------ Supplied records
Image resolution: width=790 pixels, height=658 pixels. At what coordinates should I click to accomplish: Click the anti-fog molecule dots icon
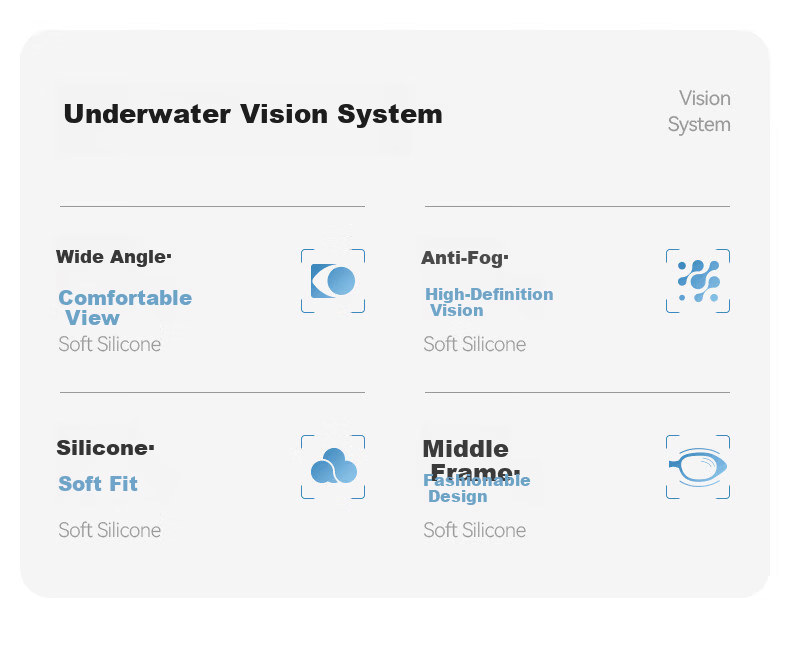[x=698, y=281]
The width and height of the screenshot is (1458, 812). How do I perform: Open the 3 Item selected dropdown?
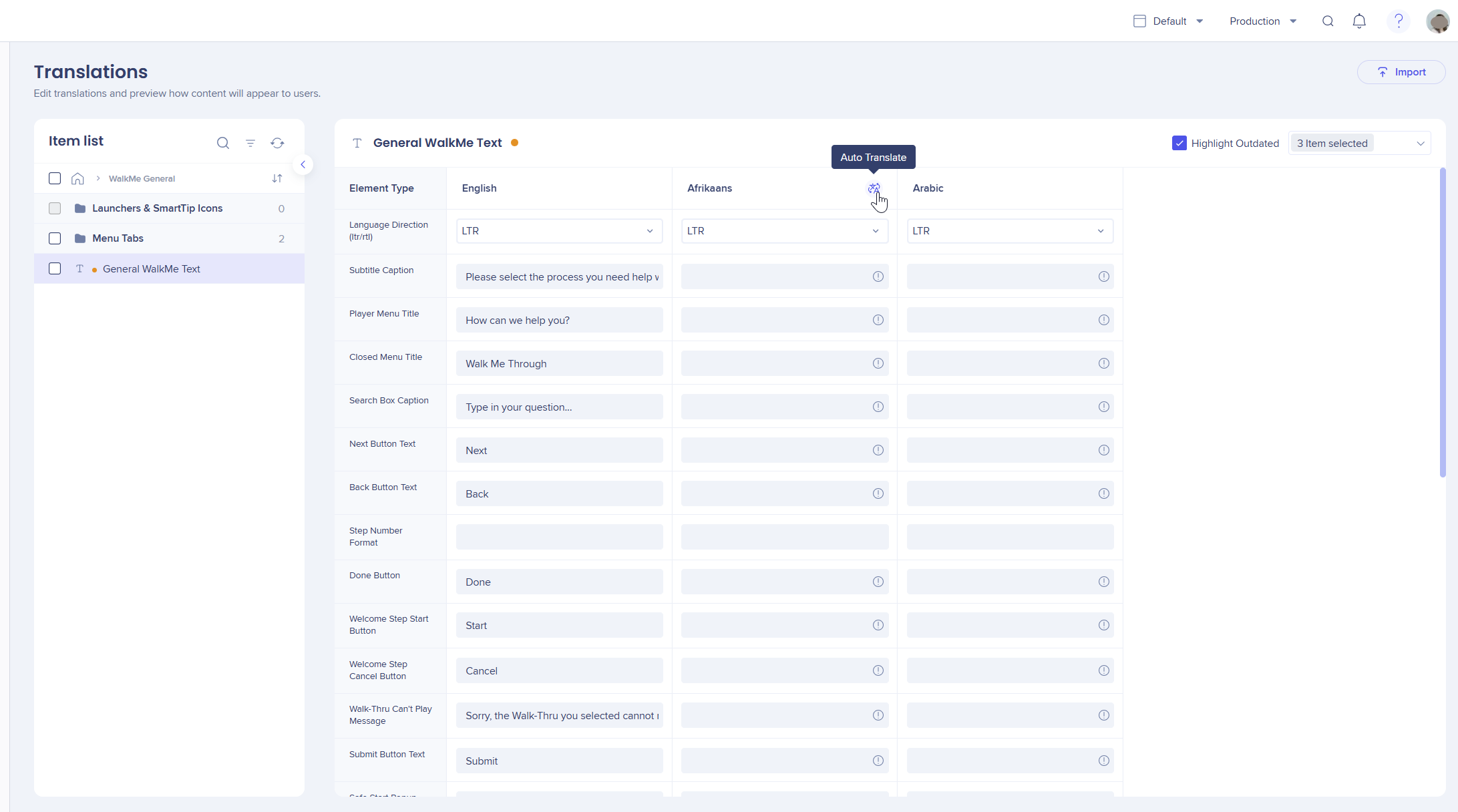coord(1359,143)
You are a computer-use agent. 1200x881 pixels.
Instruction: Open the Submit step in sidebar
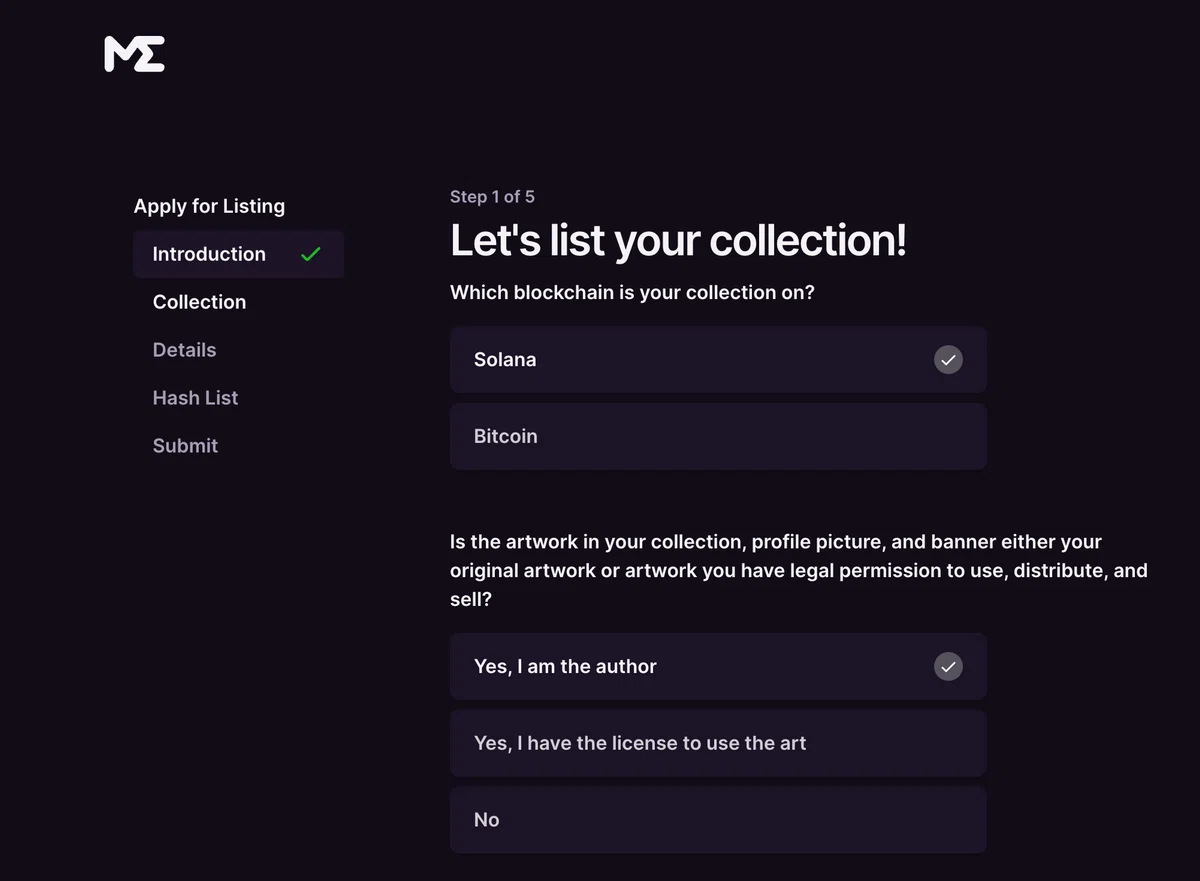coord(185,446)
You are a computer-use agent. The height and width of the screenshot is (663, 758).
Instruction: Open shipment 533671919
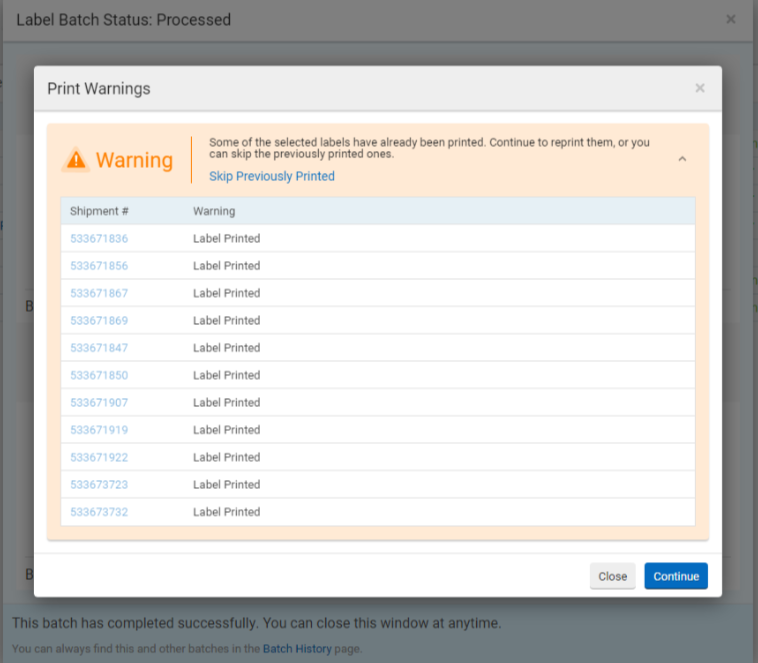pos(99,430)
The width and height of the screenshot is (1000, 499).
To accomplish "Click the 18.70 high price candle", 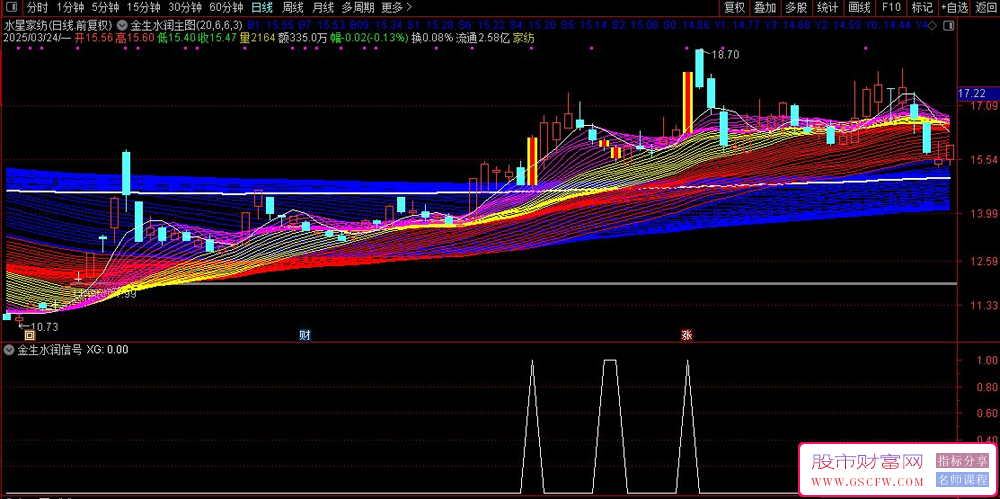I will tap(700, 68).
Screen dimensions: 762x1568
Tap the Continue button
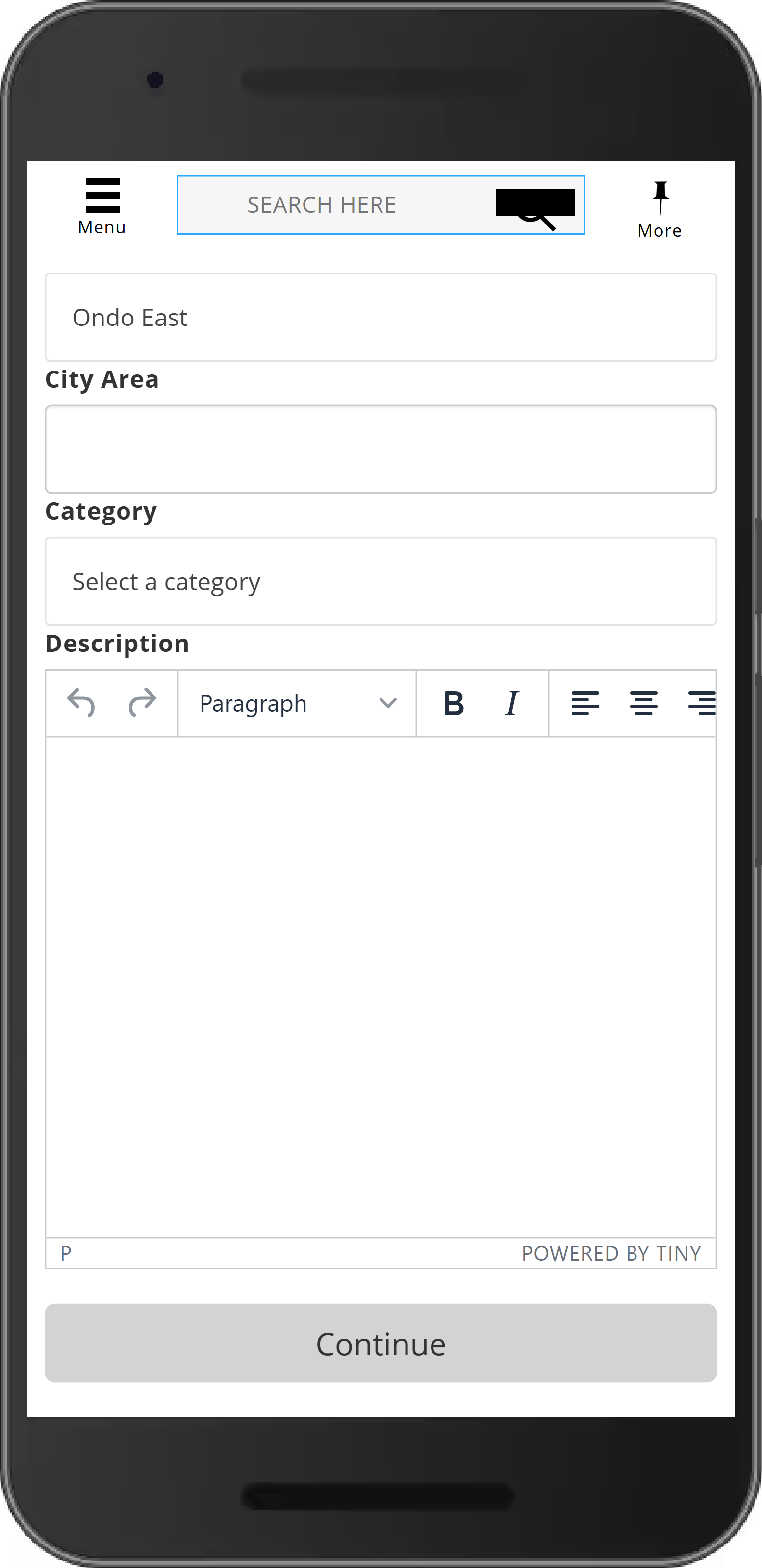point(381,1343)
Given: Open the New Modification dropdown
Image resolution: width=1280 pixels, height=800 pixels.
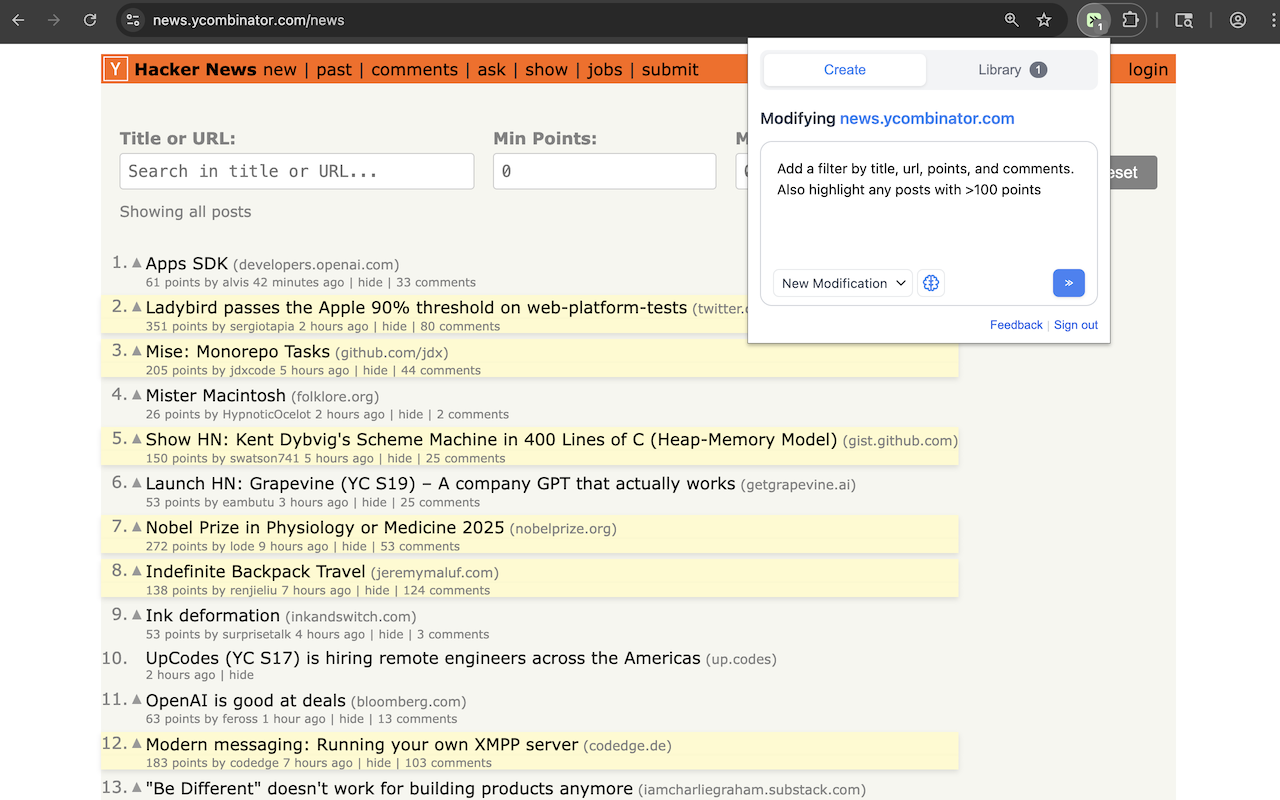Looking at the screenshot, I should (x=842, y=283).

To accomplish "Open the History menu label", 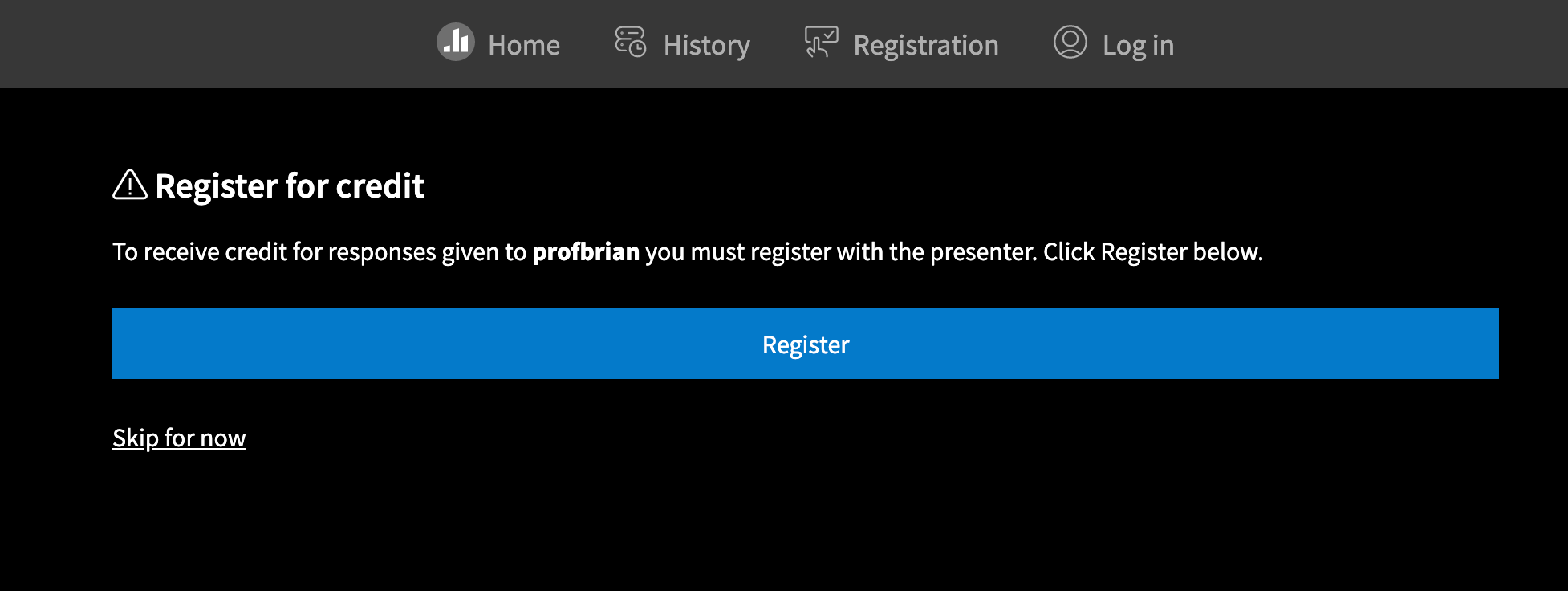I will click(707, 46).
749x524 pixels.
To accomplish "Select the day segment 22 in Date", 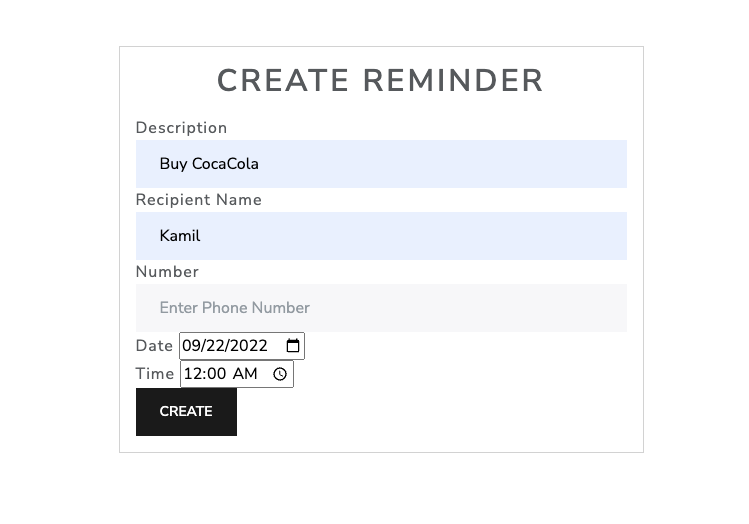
------------
Exercise brief.
Check each line above for the string "computer" and return those that contain it.

The completed task.
You are a computer-use agent. 1200x881 pixels.
You are a computer-use agent. The height and width of the screenshot is (663, 758).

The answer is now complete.